### HOW TO COMPLETE THIS TASK:
Go through the entries and tally the lines containing the word "help". Only the total is wanted.

[RECORDS SUPPLIED]

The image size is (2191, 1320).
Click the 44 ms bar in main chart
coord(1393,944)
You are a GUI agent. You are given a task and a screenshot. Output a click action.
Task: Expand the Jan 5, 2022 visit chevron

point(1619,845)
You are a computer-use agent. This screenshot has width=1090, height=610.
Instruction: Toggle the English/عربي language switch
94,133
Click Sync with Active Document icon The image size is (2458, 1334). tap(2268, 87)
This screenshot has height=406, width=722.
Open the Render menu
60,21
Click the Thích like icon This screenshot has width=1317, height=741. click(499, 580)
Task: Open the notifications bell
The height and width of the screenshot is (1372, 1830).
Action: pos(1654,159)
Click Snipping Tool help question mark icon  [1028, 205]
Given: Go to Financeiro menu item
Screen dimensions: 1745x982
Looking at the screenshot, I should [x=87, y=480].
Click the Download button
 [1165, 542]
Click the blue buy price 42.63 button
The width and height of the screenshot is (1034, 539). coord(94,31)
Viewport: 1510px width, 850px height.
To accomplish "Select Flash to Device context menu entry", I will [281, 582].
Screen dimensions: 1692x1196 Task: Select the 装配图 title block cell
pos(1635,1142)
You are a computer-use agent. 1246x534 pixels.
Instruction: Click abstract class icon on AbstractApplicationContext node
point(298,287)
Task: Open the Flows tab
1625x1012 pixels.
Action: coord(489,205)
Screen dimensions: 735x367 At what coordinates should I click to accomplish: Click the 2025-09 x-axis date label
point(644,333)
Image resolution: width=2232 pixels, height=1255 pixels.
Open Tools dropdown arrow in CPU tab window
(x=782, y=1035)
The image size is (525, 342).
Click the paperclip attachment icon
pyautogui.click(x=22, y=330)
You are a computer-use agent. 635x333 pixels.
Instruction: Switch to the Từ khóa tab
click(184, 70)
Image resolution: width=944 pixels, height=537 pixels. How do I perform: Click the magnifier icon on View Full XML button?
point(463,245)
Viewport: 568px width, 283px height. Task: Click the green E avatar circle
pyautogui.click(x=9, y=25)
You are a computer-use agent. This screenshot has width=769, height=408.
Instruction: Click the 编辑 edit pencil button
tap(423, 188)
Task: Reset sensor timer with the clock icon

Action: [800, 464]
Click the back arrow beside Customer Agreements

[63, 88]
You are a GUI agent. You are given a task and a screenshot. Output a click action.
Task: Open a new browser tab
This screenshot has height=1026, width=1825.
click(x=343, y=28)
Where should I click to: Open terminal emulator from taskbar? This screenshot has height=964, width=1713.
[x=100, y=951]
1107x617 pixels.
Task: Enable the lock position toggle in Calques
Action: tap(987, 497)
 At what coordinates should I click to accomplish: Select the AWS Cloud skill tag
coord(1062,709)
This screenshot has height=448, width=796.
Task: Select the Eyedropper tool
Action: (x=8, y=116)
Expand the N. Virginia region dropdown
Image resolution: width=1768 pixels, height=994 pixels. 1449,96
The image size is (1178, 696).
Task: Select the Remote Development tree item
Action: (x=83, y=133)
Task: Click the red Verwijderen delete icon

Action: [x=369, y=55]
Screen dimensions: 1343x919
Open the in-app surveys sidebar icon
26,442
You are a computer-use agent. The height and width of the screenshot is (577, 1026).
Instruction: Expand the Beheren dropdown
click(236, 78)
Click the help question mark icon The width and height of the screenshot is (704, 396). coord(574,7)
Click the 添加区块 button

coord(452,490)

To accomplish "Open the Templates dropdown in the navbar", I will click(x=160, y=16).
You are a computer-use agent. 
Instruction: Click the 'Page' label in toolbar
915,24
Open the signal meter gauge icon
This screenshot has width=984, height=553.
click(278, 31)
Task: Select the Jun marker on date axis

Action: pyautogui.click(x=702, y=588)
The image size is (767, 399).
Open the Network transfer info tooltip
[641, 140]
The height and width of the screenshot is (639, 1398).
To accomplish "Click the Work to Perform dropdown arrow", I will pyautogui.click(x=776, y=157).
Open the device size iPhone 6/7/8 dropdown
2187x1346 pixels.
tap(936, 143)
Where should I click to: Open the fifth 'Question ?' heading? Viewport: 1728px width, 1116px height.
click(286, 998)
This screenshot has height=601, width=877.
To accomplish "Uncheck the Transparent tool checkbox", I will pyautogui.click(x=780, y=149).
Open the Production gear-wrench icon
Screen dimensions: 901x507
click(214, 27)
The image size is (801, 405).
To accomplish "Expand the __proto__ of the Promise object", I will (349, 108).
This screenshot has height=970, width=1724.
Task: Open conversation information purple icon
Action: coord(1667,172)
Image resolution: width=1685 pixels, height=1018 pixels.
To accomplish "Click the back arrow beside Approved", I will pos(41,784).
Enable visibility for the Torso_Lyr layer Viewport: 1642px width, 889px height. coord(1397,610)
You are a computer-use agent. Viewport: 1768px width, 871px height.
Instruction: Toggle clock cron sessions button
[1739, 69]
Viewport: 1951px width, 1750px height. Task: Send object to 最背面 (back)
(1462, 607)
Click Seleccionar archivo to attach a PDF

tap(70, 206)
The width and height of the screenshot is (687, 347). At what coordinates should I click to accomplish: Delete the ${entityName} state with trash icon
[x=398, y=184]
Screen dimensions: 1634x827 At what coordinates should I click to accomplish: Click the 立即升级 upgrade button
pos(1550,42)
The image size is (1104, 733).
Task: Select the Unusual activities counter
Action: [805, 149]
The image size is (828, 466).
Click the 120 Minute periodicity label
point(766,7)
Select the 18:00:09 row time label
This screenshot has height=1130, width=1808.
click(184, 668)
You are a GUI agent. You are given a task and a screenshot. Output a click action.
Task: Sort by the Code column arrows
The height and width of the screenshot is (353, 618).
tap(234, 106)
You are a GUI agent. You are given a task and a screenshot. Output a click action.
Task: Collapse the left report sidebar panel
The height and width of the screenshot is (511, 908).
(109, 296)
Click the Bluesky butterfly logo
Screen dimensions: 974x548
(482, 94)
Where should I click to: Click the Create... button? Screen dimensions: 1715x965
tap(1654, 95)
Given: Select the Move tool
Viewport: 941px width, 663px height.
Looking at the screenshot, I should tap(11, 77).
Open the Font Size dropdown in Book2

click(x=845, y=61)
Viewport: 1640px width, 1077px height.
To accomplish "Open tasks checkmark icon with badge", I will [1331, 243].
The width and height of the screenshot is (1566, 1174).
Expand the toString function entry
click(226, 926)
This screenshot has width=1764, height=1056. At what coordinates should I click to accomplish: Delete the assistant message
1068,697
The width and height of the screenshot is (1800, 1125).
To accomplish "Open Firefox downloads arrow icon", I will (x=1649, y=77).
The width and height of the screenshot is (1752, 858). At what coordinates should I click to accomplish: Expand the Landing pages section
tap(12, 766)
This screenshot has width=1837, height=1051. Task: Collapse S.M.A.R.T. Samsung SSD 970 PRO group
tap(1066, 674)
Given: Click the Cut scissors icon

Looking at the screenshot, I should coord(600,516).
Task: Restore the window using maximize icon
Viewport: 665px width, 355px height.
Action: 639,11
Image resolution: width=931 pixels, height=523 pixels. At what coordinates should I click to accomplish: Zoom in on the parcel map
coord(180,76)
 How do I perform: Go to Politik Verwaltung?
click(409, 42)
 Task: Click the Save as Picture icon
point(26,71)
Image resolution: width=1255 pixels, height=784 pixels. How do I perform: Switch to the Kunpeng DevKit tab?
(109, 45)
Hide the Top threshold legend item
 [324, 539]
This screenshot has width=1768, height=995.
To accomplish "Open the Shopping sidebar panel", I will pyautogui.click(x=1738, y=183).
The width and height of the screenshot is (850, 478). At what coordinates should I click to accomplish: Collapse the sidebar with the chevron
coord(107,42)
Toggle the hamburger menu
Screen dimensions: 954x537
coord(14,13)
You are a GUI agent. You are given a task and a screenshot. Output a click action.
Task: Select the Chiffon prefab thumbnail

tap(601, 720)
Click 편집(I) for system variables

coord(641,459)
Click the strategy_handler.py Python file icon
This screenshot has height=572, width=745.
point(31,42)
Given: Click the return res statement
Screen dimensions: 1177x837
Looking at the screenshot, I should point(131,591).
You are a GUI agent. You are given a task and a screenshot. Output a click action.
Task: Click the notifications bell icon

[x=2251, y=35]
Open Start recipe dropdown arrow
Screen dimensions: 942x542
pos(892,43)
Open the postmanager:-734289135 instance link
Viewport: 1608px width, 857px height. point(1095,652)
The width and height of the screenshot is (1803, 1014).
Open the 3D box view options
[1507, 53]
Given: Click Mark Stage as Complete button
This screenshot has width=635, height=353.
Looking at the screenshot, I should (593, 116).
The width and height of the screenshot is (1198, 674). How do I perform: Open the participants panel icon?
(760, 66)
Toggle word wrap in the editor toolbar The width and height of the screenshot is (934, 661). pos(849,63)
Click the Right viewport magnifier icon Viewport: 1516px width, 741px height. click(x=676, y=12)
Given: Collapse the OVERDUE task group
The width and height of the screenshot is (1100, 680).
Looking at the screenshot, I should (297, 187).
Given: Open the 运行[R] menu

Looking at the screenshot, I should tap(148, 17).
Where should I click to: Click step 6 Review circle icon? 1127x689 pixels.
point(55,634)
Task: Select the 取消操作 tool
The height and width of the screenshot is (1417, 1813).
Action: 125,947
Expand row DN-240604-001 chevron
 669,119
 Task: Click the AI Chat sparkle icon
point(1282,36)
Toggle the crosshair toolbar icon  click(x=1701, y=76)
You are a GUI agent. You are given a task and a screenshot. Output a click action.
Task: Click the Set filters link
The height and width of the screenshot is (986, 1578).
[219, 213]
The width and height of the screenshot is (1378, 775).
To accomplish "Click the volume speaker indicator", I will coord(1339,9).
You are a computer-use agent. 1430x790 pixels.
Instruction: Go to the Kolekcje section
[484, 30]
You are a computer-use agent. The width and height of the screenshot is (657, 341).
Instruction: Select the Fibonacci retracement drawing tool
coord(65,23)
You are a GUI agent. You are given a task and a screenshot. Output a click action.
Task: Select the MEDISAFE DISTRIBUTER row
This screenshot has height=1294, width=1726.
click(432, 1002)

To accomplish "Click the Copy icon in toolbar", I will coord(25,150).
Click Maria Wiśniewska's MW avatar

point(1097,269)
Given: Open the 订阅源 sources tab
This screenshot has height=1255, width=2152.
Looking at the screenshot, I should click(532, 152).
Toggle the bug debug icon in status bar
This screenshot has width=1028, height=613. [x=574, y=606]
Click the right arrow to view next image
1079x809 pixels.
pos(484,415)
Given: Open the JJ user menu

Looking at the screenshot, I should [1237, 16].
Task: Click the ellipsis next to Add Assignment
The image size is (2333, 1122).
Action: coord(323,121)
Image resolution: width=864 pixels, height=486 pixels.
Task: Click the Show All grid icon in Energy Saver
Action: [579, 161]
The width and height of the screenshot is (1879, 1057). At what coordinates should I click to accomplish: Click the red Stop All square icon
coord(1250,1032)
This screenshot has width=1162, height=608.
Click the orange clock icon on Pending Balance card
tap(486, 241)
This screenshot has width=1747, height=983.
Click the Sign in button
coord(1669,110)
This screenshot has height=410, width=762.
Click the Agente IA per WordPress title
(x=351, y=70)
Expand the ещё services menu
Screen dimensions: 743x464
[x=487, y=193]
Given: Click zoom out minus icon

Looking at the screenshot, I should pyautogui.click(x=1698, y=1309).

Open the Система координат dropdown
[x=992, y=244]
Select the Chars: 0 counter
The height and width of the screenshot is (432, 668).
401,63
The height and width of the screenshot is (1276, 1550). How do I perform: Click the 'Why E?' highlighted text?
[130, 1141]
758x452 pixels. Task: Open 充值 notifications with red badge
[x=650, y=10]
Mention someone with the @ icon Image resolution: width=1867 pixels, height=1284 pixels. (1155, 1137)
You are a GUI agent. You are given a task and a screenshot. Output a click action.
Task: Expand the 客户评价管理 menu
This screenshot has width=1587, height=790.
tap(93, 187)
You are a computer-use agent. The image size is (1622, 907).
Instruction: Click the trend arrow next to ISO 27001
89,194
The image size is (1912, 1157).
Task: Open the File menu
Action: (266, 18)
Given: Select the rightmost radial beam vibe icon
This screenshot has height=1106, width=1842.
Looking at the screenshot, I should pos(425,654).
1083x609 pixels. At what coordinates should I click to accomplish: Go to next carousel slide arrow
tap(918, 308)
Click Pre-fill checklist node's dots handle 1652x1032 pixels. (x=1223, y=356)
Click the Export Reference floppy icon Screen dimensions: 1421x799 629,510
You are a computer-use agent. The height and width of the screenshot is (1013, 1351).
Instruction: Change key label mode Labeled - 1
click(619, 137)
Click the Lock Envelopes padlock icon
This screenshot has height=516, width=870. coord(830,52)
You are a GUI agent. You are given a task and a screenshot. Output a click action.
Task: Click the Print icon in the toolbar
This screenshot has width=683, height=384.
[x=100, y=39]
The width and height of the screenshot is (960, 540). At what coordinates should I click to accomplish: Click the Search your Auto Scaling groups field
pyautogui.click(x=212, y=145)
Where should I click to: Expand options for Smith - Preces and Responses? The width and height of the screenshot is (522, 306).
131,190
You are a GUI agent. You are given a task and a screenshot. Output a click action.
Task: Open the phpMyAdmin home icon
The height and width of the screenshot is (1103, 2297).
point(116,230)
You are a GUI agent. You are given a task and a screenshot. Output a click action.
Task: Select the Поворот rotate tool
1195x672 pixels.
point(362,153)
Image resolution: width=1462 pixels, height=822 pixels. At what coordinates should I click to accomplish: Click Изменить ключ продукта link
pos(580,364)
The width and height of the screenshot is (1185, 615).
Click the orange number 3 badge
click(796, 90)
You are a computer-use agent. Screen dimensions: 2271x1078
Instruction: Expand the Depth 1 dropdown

[/RECORDS SUPPLIED]

### OUTPUT:
2